Olek Sikora brylował w duecie z Małgorzatą Tomaszewską w TVP
Zanim prezenter na stałe zadomowił się w Telewizji Polskiej, mogliśmy oglądać go w muzycznych stacjach telewizyjnych. Odpowiadał za programy dla m.in.: Viva Polska, 4fun.tv czy TO!TV . Największą rozpoznawalność zyskał jednak w TVP.
W "Pytaniu na śniadanie" zadebiutował w 2016 roku, początkowo jako ekspert w temacie kultury i show-biznesu, a po trzech latach zasiadł na kanapie jako jeden z głównych prowadzących. Wraz z Małgorzatą Tomaszewską szybko stał się ulubieńcem widzów, a o ich relacji pojawiały się gorące plotki.
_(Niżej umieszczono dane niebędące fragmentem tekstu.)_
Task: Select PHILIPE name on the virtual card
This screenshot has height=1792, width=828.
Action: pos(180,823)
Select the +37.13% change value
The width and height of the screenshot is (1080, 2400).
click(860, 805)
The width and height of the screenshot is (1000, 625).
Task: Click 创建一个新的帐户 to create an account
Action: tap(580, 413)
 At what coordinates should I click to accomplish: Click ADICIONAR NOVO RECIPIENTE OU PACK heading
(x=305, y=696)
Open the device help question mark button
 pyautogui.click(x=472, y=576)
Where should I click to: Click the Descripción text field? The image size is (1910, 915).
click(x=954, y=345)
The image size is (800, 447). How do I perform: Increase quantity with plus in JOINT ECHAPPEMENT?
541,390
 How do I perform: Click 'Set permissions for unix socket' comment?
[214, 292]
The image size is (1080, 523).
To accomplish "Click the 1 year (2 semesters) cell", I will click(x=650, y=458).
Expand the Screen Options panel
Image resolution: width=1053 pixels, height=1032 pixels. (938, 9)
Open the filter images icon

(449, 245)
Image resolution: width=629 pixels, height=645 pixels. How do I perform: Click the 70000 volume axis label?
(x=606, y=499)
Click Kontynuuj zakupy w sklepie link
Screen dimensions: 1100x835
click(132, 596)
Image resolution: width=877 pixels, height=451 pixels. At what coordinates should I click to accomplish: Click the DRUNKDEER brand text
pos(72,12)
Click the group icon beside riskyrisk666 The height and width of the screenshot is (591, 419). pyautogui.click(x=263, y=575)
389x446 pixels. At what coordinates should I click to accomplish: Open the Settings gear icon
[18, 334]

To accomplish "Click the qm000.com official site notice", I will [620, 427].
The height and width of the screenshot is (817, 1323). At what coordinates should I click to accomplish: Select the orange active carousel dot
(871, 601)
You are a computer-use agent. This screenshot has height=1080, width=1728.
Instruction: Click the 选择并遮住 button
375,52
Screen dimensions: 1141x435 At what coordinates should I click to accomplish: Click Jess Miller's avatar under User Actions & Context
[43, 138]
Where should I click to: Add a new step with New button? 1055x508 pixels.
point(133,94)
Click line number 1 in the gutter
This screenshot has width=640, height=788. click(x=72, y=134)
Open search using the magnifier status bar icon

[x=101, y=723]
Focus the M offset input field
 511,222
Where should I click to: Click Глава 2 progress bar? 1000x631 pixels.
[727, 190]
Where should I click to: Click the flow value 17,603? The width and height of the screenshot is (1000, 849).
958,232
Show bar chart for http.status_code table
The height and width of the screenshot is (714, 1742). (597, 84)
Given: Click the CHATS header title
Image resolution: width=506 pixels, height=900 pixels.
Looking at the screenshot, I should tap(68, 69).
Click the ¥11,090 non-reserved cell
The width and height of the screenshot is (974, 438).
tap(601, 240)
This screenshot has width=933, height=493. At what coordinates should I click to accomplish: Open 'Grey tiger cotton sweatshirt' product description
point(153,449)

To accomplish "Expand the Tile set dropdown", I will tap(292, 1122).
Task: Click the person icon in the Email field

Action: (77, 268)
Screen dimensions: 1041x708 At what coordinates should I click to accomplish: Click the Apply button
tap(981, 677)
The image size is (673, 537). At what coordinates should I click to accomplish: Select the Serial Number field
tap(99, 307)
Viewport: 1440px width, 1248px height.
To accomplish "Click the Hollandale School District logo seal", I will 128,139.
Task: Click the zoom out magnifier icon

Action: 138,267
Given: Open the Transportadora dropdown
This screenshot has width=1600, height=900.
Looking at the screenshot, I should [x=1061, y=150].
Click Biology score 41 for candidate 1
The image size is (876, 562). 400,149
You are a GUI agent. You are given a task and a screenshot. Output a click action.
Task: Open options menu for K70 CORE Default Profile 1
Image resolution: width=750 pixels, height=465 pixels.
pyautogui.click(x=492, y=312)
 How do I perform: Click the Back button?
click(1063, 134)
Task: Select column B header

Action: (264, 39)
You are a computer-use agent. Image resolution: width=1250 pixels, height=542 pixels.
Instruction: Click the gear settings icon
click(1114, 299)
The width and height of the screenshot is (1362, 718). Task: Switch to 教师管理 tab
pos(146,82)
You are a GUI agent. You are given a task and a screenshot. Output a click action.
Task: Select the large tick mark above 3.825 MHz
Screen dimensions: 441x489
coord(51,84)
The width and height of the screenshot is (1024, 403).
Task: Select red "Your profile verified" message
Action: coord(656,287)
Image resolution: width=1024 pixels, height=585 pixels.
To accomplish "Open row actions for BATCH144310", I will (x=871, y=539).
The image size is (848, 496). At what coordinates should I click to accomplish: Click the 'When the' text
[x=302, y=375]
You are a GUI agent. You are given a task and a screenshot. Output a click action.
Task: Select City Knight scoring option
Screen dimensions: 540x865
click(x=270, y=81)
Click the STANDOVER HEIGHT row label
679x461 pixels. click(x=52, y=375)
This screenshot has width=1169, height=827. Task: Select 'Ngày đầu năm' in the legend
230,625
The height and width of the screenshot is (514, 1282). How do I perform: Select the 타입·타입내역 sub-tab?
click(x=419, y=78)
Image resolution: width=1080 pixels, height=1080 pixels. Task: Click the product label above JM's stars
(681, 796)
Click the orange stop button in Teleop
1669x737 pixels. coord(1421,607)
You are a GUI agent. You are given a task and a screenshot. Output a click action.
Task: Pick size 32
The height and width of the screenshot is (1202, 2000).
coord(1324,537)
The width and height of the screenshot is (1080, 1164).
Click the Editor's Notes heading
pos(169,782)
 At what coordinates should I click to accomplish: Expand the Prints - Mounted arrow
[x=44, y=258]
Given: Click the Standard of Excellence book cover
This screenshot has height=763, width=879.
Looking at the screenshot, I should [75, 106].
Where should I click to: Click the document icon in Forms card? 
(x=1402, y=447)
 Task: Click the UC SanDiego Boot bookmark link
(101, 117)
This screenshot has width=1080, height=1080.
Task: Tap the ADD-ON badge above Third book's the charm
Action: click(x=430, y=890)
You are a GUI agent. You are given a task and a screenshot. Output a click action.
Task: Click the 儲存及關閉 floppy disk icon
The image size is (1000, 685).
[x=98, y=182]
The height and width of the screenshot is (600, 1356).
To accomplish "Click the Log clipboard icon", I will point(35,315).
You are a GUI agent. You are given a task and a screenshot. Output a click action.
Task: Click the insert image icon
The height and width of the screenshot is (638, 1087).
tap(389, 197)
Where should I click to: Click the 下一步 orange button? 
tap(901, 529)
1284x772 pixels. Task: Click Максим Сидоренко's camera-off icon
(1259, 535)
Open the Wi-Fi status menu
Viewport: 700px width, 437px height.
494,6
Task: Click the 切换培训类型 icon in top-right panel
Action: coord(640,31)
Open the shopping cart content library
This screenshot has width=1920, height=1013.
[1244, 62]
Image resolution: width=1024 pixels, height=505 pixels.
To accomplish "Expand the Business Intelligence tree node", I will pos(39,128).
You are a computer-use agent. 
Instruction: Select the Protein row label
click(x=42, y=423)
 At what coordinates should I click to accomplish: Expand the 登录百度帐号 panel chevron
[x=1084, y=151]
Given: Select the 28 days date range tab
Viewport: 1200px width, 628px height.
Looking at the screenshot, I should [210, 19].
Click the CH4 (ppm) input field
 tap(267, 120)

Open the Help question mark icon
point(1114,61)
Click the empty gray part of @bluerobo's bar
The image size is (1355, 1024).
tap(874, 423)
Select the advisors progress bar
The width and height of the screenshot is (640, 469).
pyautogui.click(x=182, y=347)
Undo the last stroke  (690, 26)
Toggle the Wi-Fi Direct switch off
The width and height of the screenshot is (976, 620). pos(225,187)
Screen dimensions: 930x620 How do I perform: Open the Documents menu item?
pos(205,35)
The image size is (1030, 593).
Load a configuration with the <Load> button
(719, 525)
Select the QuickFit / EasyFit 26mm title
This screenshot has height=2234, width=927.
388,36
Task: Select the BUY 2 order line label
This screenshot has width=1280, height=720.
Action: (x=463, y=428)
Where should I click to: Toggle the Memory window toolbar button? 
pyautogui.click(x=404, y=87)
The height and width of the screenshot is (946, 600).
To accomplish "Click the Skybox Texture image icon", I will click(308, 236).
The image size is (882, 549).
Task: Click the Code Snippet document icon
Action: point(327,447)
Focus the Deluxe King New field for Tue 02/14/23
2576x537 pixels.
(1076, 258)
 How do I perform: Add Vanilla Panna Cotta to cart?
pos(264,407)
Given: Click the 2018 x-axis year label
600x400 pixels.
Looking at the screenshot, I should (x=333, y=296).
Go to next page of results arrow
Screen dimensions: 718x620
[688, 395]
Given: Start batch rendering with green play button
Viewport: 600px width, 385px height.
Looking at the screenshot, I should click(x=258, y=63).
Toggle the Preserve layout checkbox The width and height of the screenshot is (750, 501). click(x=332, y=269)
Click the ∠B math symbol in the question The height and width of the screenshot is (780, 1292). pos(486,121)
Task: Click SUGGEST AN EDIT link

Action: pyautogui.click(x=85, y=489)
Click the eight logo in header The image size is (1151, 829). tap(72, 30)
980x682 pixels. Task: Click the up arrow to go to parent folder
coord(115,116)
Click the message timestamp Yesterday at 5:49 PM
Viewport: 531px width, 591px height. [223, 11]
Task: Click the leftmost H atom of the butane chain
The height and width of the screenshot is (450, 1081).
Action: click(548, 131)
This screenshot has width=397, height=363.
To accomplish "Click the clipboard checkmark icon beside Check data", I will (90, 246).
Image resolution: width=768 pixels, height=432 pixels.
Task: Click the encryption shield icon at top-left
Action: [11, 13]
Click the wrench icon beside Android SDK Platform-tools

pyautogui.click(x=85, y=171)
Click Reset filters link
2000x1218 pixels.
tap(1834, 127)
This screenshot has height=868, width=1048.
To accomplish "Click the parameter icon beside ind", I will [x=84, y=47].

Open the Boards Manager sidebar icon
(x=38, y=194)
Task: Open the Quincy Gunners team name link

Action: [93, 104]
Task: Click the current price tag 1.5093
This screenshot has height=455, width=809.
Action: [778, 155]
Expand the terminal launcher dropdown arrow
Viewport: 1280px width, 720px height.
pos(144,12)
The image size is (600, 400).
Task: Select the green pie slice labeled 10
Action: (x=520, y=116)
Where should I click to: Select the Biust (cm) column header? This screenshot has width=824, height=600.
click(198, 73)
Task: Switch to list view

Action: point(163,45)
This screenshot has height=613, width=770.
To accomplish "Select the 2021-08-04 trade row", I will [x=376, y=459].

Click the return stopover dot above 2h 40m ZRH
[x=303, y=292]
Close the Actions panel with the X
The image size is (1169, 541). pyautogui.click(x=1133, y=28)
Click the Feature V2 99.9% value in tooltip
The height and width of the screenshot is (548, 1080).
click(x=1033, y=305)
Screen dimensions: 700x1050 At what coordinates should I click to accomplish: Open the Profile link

Z biegiem czasu widzowie zaczęli go oglądać w innych produkcjach takich jak "Dance Dance Dance", "The Voice of Poland" czy "You Can Dance – Nowa Generacja 2". Niestety sympatia widzów nie uchroniła go przed zmianami. W nowym roku dołączył do gwiazd, które pożegnały się ze stacją telewizyjną.
Olek Sikora przeniósł się do inetrnetu po zwolnieniu z TVP. Czym się zajmuje?
Prezenter nie wypowiadał się publicznie na temat doniesień o zwolnieniu. Co więcej, jeszcze pod koniec stycznia, odpowiadając na pytania internautów, zapewniał, że "nadal jest pracownikiem TVP". Z czasem jednak coraz rzadziej zwracał się do obserwatorów.
Fani mogli sporadycznie widzieć go u innych gwiazd, m.in.: Małgorzaty Tomaszewskiej, która otrzymała od programowego kolegi bukiet kwiatów jeszcze przed narodzinami Laury.
Olek Sikora zmarnowany jak nigdy dotąd. Co się stało?
Olek Sikora odpoczywa od telewizji. Chce być w stałym kontakcie z fanami i prężnie działa w social mediach. Ostatnio jednak długo nie publikował nowych treści. Po ostatnim wpisie jego fani mogą być mocno zdziwieni.
Były już prowadzący “Pytanie na śniadanie” zawsze pokazywał się fanom w idealnym niemal wydaniu. Nic więc dziwnego, że widok zmarnowanego i mocno zmęczonego prezentera może mocno zaskoczyć.
Swoim fanom pokazał zdjęcie zrobione tuż po treningu na siłowni. Widać, że dał sobie mocny wycisk.
Ciężko jest lekko żyć - podpisał fotografię.
Trzeba przyznać, że tak zmarnowanego Olka Sikory jeszcze nie widzieliśmy. Tęsknicie za jego obecnością w “Pytaniu na śniadanie”?